The assessment was performed in the cost-utility framework using two Markov cohort state-transition models, one for HF with reduced ejection fraction (HFrEF) and one for HF with preserved ejection fraction (HFpEF). The models have been primarily developed based on the EMPEROR-Reduced and EMPEROR-Preserved trials which informed the modelled patient characteristics, efficacy of treatments in terms of associated risks for heart failure hospitalizations, cardiovascular (CV) and non-CV death, treatment related adverse events (AE), and state- and event-specific health-related quality of life weights (EQ-5D). Direct health care costs were estimated from Finnish published references. Cost-effectiveness was assessed from health care payer perspective based on incremental cost-effectiveness ratio (ICER; cost per quality adjusted life-year [QALY] gained) and probability of cost-effectiveness (at willingness-to-pay [WTP] of 35,000 euros/QALY). The ICER was reported as the weighted (HFrEF, 43.5%; HFpEF, 56.5%) average result of the two models.

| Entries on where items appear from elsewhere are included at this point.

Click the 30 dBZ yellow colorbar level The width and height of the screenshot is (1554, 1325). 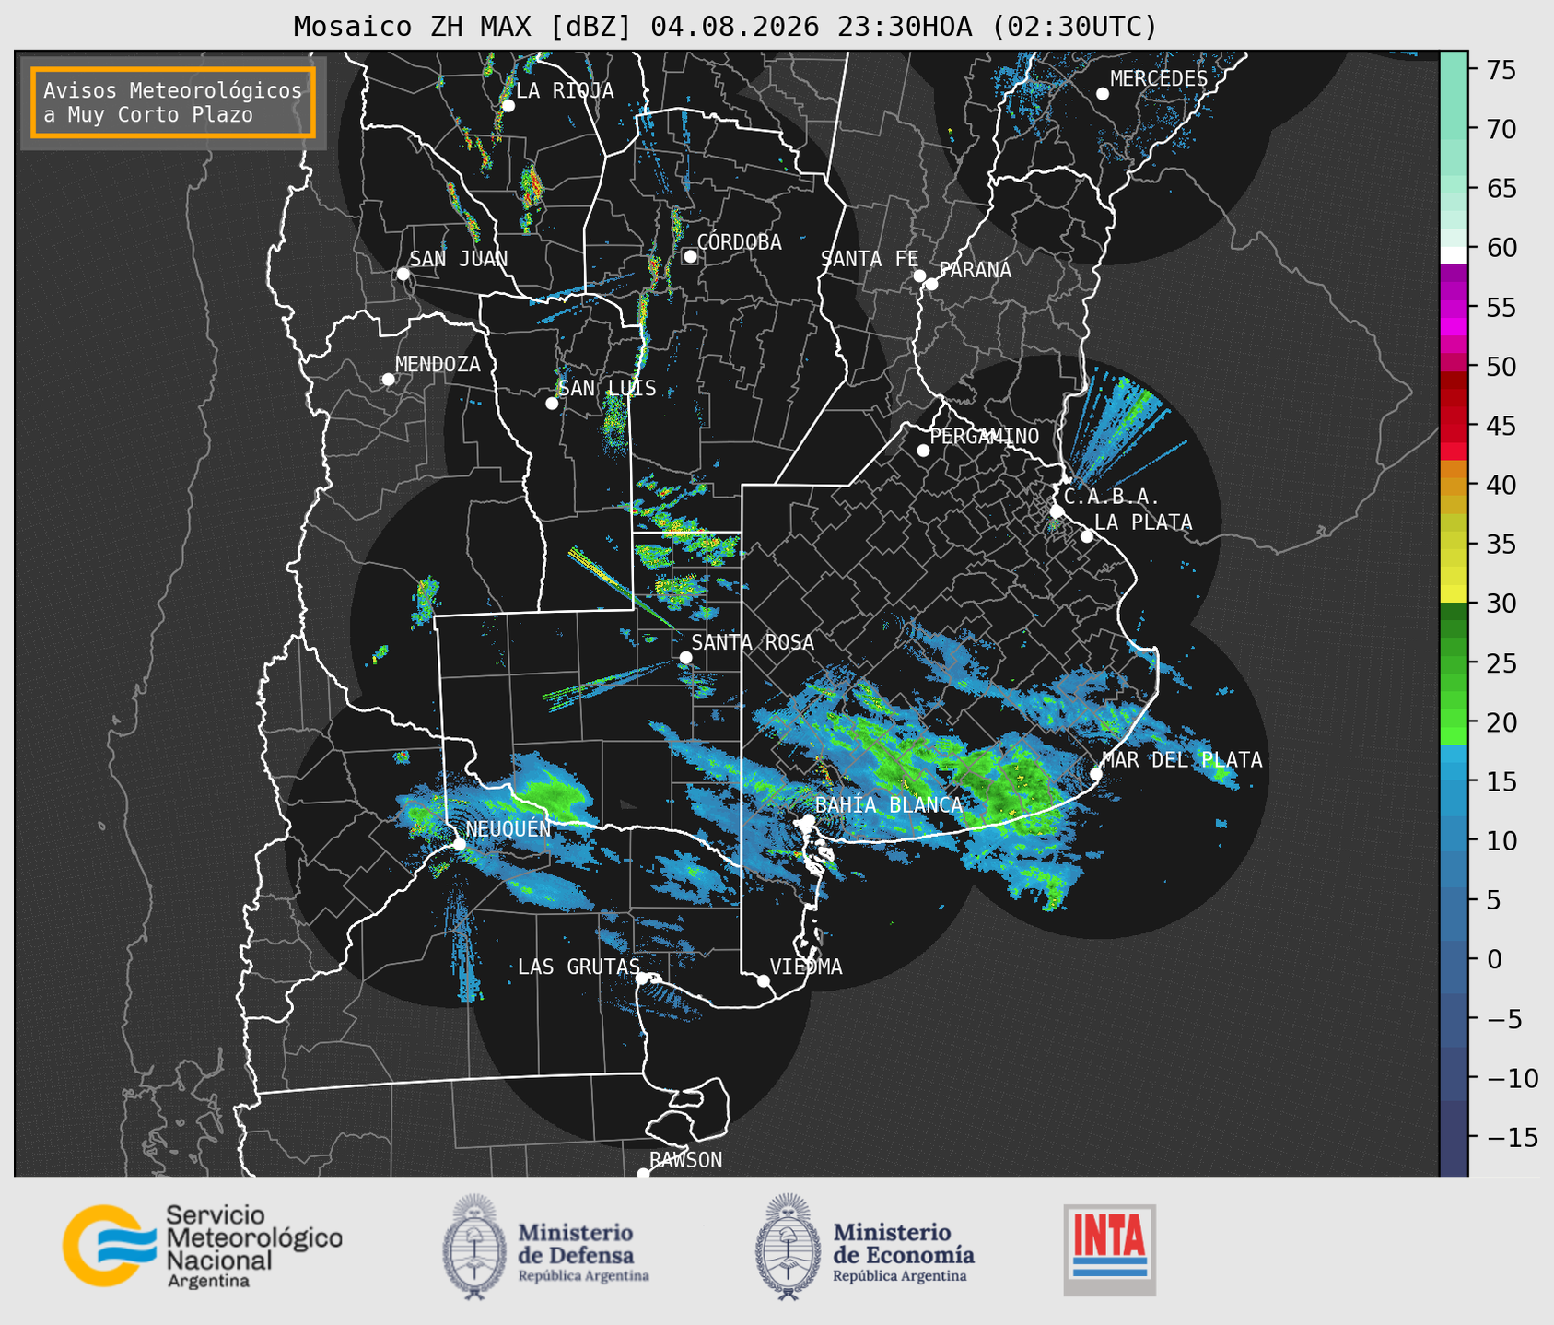pos(1454,594)
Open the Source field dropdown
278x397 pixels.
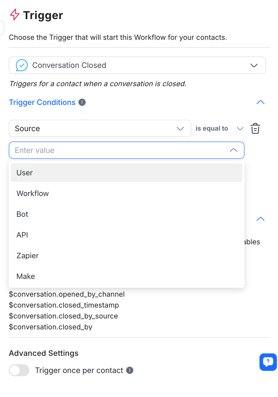tap(100, 128)
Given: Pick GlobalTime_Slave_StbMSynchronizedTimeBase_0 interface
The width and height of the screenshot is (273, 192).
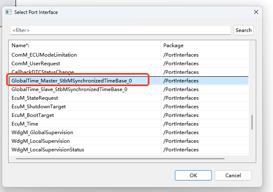Looking at the screenshot, I should [x=69, y=89].
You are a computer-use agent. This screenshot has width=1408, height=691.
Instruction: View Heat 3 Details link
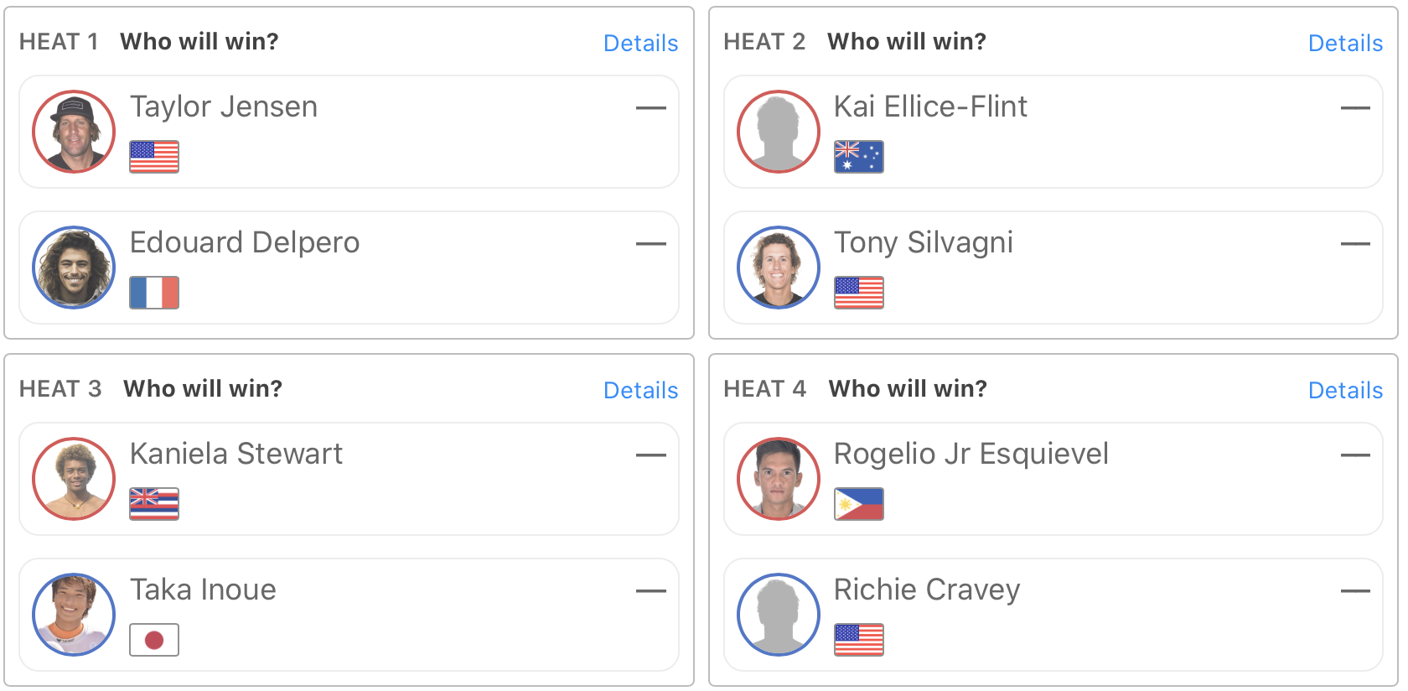[x=640, y=390]
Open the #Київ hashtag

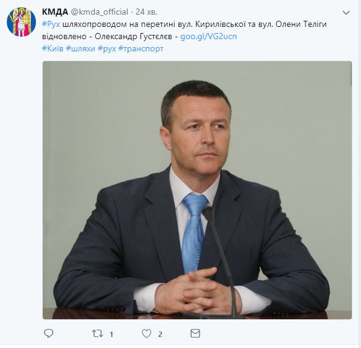53,49
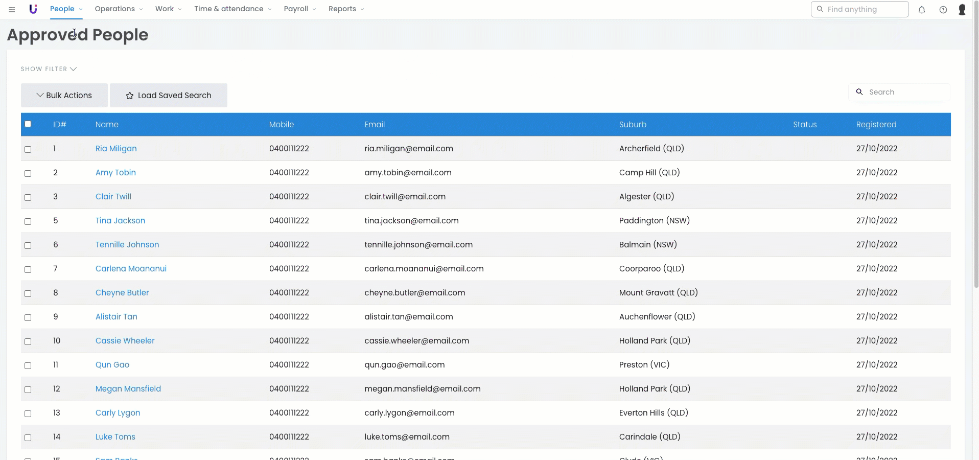Click the magnifier icon in table search

859,92
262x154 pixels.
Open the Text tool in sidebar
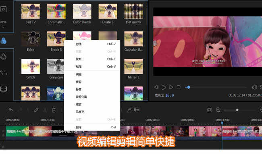point(4,24)
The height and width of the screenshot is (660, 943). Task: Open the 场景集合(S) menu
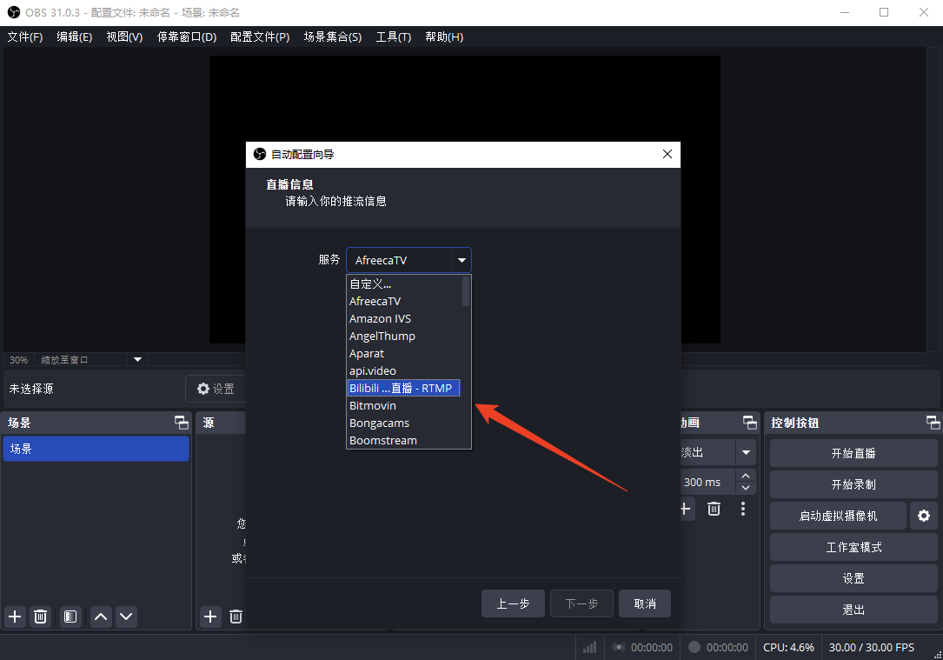click(333, 37)
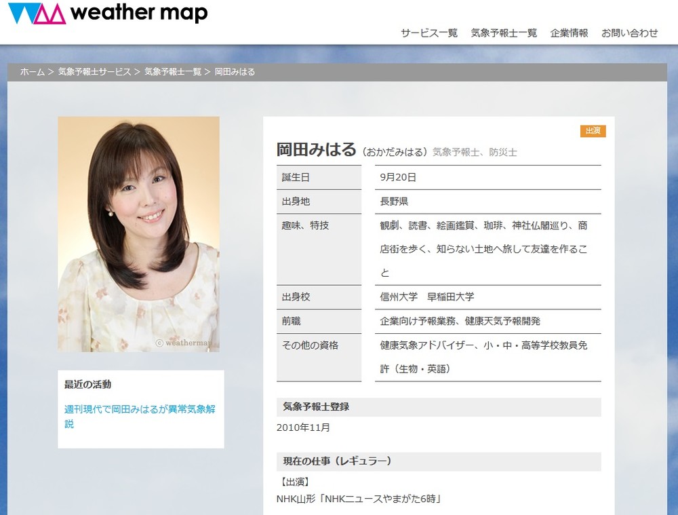Image resolution: width=678 pixels, height=515 pixels.
Task: Navigate to 気象予報士一覧 via the breadcrumb
Action: 173,72
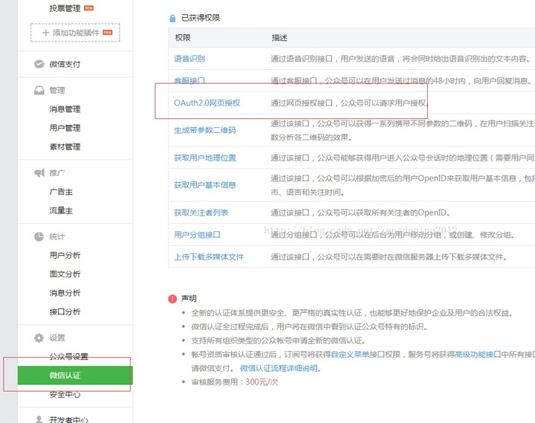Go to 消息管理 in the sidebar
Viewport: 535px width, 423px height.
pyautogui.click(x=65, y=109)
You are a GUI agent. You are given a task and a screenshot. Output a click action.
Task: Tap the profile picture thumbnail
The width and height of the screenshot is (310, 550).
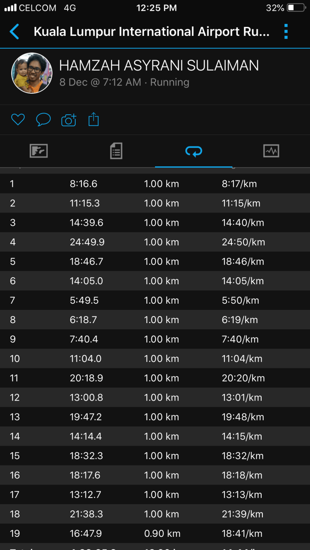(32, 73)
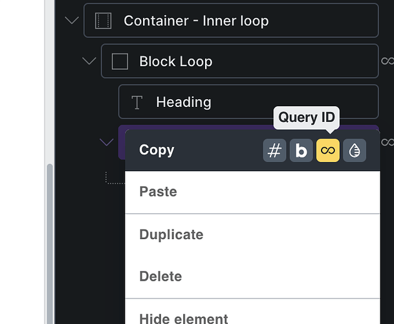This screenshot has width=394, height=324.
Task: Click the bold b icon beside Copy
Action: point(301,151)
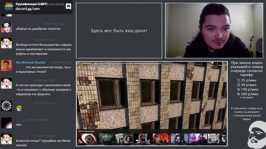Close the suggested videos overlay
266x149 pixels.
click(x=224, y=131)
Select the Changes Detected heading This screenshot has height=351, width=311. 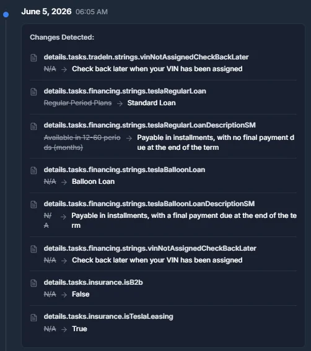[62, 37]
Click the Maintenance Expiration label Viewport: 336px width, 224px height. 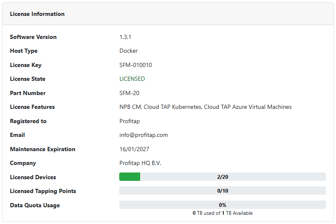pyautogui.click(x=42, y=149)
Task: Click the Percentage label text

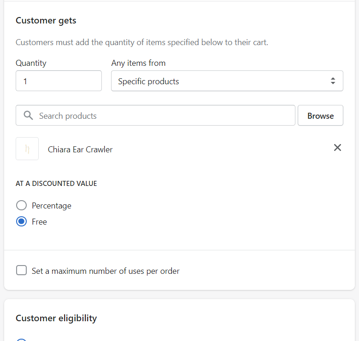Action: pyautogui.click(x=52, y=206)
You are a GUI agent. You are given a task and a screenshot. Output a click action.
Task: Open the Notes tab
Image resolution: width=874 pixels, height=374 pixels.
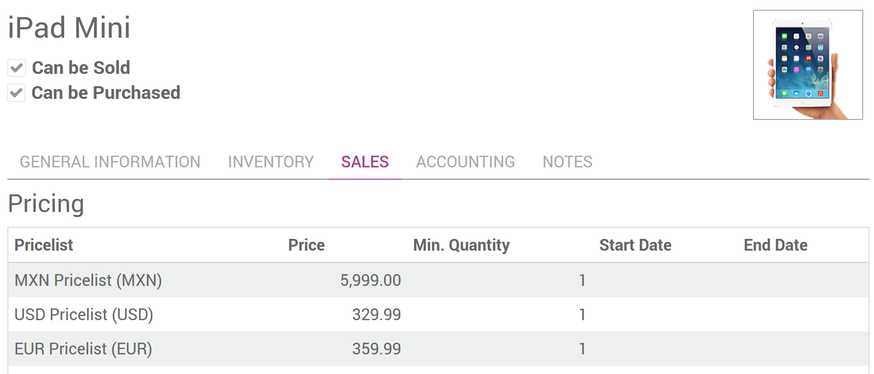coord(567,162)
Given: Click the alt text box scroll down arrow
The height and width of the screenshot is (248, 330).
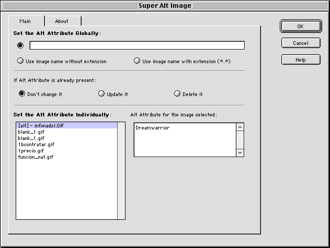Looking at the screenshot, I should point(240,153).
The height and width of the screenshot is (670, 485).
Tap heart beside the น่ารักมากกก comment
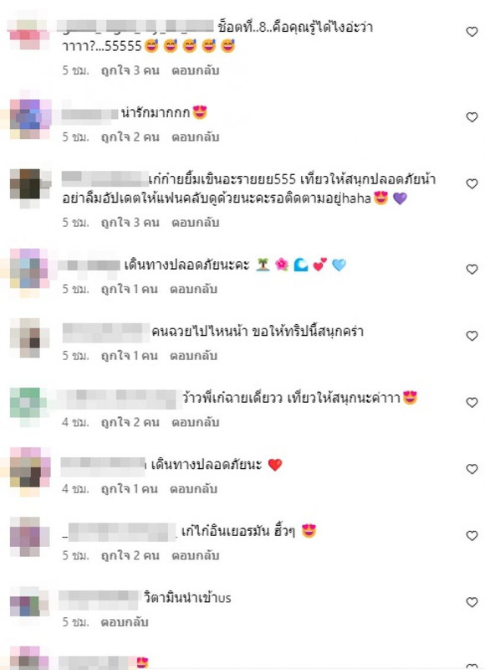(x=472, y=117)
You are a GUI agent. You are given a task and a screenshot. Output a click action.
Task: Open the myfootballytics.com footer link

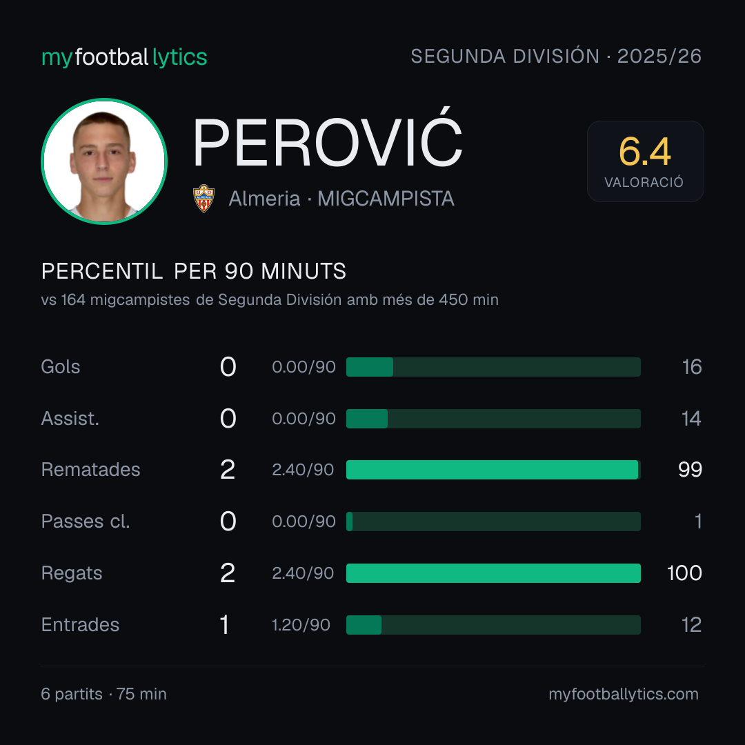(x=624, y=694)
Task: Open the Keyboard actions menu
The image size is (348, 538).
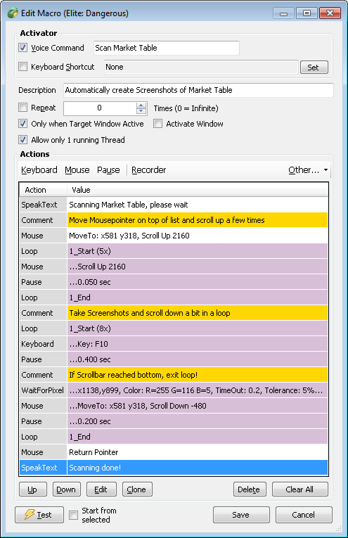Action: tap(39, 170)
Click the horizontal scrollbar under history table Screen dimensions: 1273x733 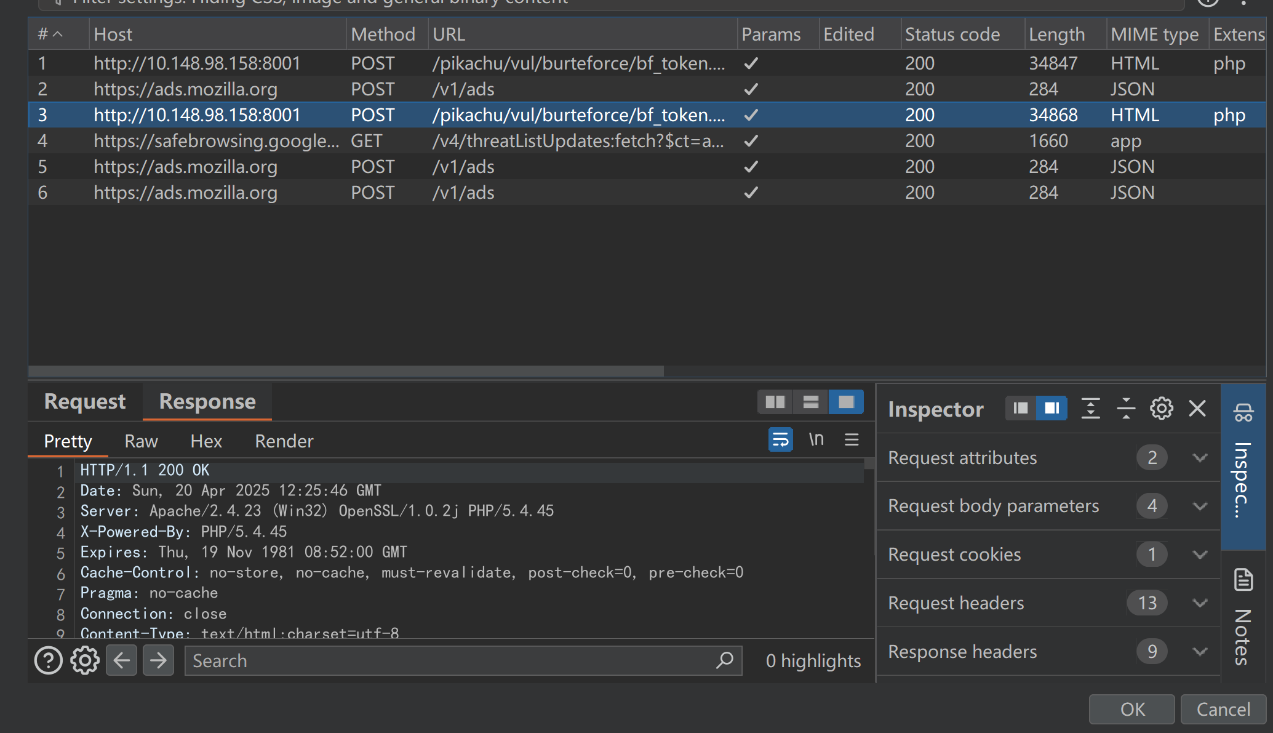[346, 371]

Empagliflozin + SC treatment increased the average quality-adjusted life-expectancy, and treatment costs of HF patients by 0.15 QALYs and 1,594 euros, respectively, when compared to SC. An additional QALY with empagliflozin was thus gained at a cost of 10,621 euros. The probability of empagliflozin + SC being cost-effective compared to placebo + SC was 77.6% and 83.5% with WTP of 35,000 and 100,000 euros/QALY, respectively.
Empagliflozin is a cost-effective treatment for patients with HF in the Finnish health care setting.
钠-葡萄糖协同转运蛋白2(SGLT2)抑制剂恩格列净最近被证明可降低心血管死亡或因心力衰竭恶化住院的综合风险,从而改善心力衰竭(HF)患者的预后,无论患者的左心室射血分数如何。本研究的目的是评估在芬兰,与仅采用标准治疗(SC)相比,在标准治疗基础上加用恩格列净治疗心力衰竭的成本效益。
在成本效用框架下,使用两个马尔可夫队列状态转换模型进行评估,一个用于射血分数降低的心力衰竭(HFrEF),另一个用于射血分数保留的心力衰竭(HFpEF)。这些模型主要基于EMPEROR-Reduced和EMPEROR-Preserved试验开发,这些试验为模型中的患者特征、治疗在心力衰竭住院相关风险、心血管(CV)和非CV死亡、治疗相关不良事件(AE)方面的疗效,以及特定状态和事件的健康相关生活质量权重(EQ-5D)提供了依据。直接医疗成本根据芬兰已发表的参考文献进行估算。从医疗保健支付方的角度,基于增量成本效益比(ICER;每获得一个质量调整生命年[QALY]的成本)和成本效益概率(支付意愿[WTP]为35,000欧元/QALY)评估成本效益。ICER报告为两个模型的加权(HFrEF,43.5%;HFpEF,56.5%)平均结果。
与标准治疗相比,恩格列净+标准治疗使心力衰竭患者的平均质量调整预期寿命增加了0.15个QALY,治疗成本增加了1594欧元。因此,每获得一个恩格列净治疗的QALY成本为10,621欧元。当支付意愿为35,000欧元/QALY和100,000欧元/QALY时,恩格列净+标准治疗与安慰剂+标准治疗相比具有成本效益的概率分别为77.6%和83.5%。
在芬兰医疗保健环境中,恩格列净是治疗心力衰竭患者的一种具有成本效益的治疗方法。